The Final Windows Handle Leak Guide

One of the harder lesson during development is how to deal with leaks. Most of the time you are leaking memory but sometimes also OS resources like Handles. These are more difficult to detect because the application does not use excessive amounts of memory when leaking OS resources. Leaks are not just wasteful; they can also be a source of hard-to-spot bugs. Below is a list of handle types that can be leaked. There are many uncommon handle types, primarily used by Windows itself:

  • ALPC Port
  • Composition
  • CoreMessaging
  • Desktop
  • Device
  • Directory
  • DxgkCompositionObject
  • DxgkDisplayManagerObject
  • DxgkSharedResource
  • DxgkSharedSyncObject
  • EnergyTracker
  • EtwConsumer
  • EtwRegistration
  • Event
  • File
  • FilterCommunicationPort
  • FilterConnectionPort
  • IRTimer
  • IoCompletion
  • IoCompletionReserve
  • Job
  • Key
  • Mutant
  • Partition
  • PcwObject
  • PowerRequest
  • Process
  • RawInputManager
  • Section
  • Semaphore
  • Session
  • SymbolicLink
  • Thread
  • Timer
  • TmEn
  • TmRm
  • TmTm
  • TmTx
  • Token
  • TpWorkerFactory
  • UserApcReserve
  • WaitCompletionPacket
  • WindowStation
  • WmiGuid

Most of the time, you are leaking event, file, process, and thread handles. Common issues include file sharing violations when you forget to close a file before opening it again. If you forget to close thread or process handles, you will see process/thread IDs reaching the range of millions. Named events, if not closed properly, can lead to hard-to-spot race conditions. When you create a named event with the same name again, you are merely reopening the existing one, which might already be in an unexpected signaled state. This can result in unexpected application behavior.
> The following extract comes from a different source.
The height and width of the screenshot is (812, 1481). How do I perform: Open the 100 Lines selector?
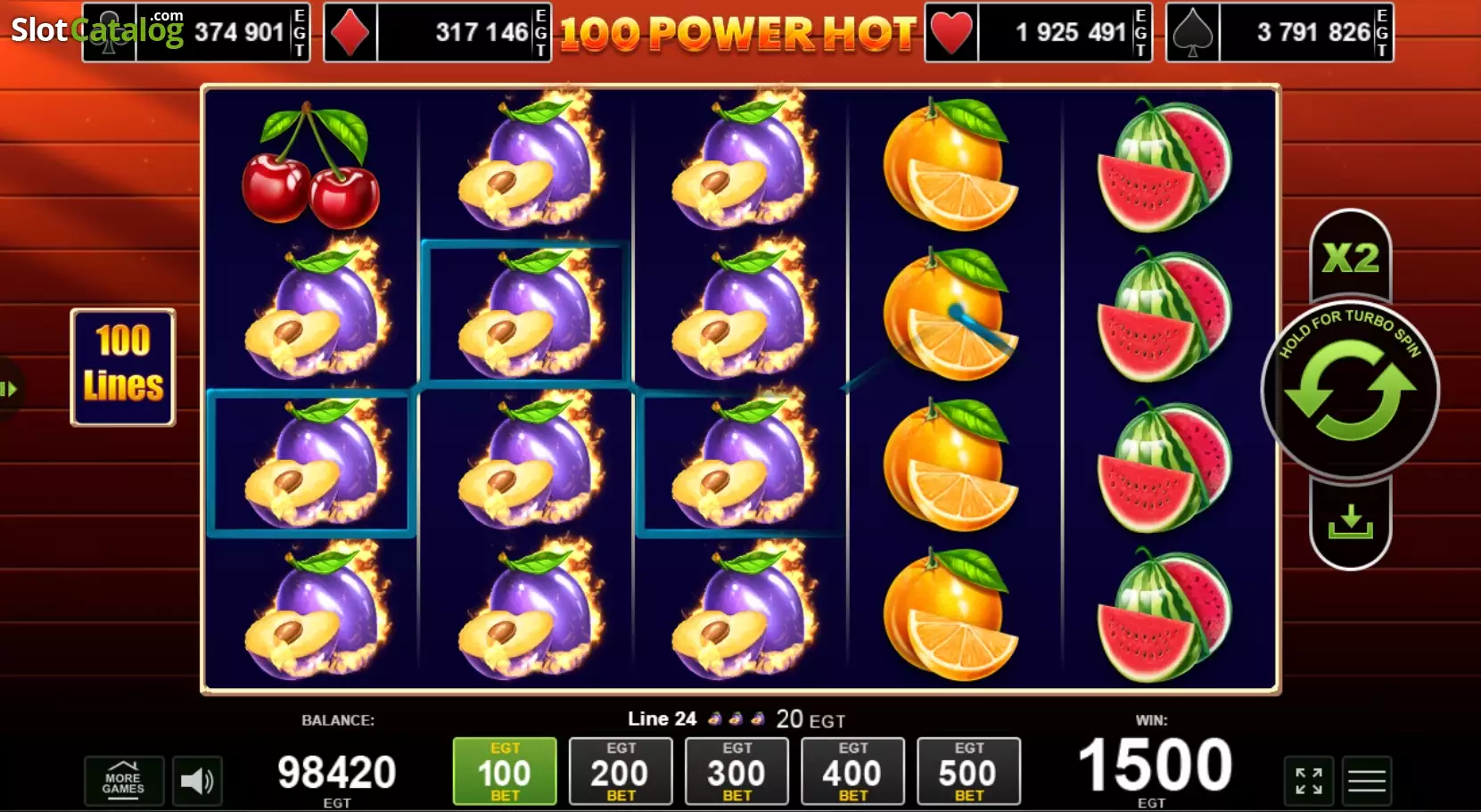tap(123, 367)
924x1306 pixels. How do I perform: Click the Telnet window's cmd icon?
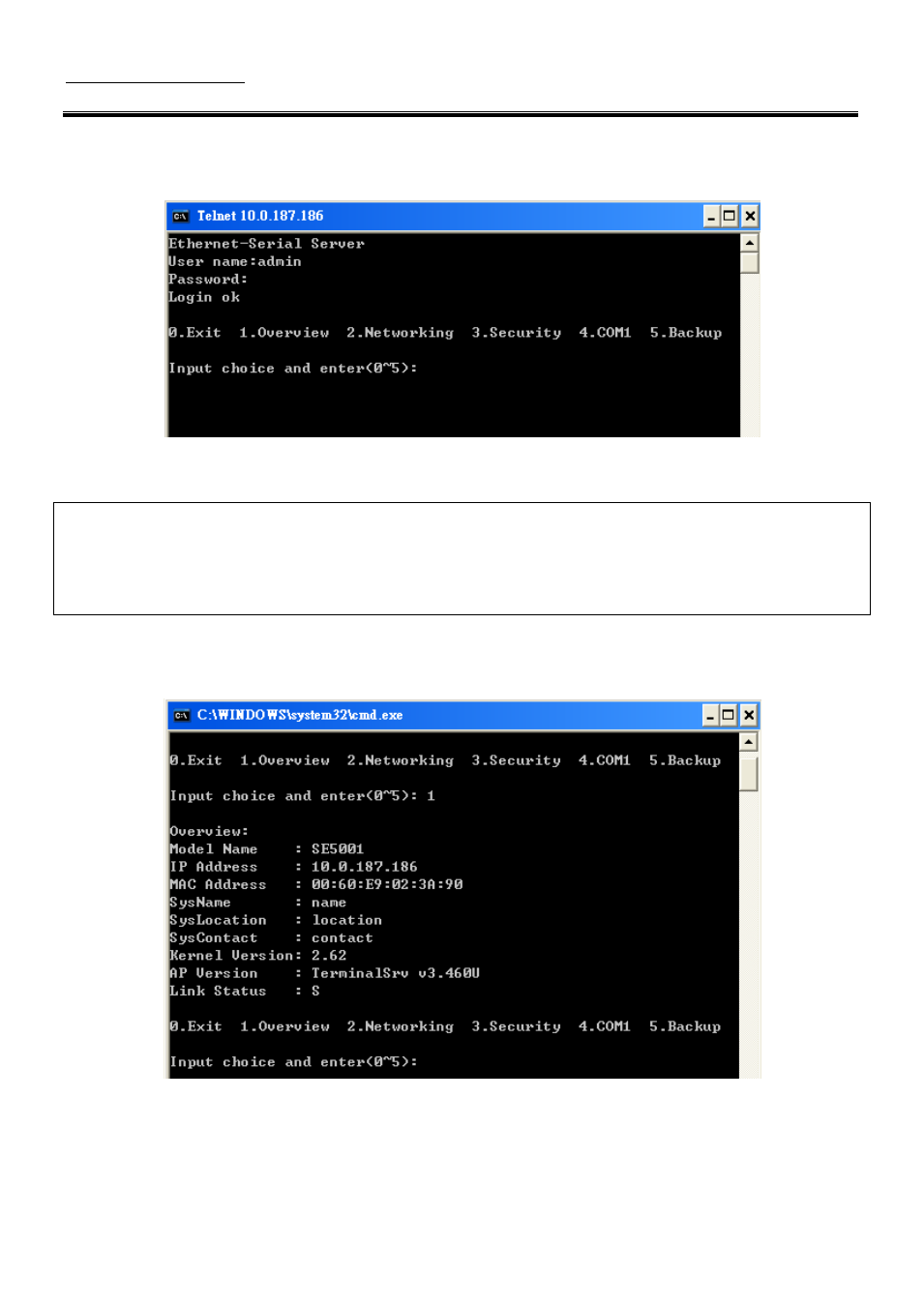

So how can you track down handle leaks? There are a few commercial options that hook into the relevant APIs, but Windows has a built-in mechanism to track handle leaks using Event Tracing for Windows (ETW).

Since Windows 10, Windows Performance Recorder (WPR) is included, allowing you to start tracking your handle leaks right away. However, there’s a problem: the WPR version in Windows 10 is broken and often returns the infamous error message when you stop profiling:

wpr -stop problem.etl

        Cannot change thread mode after it is set.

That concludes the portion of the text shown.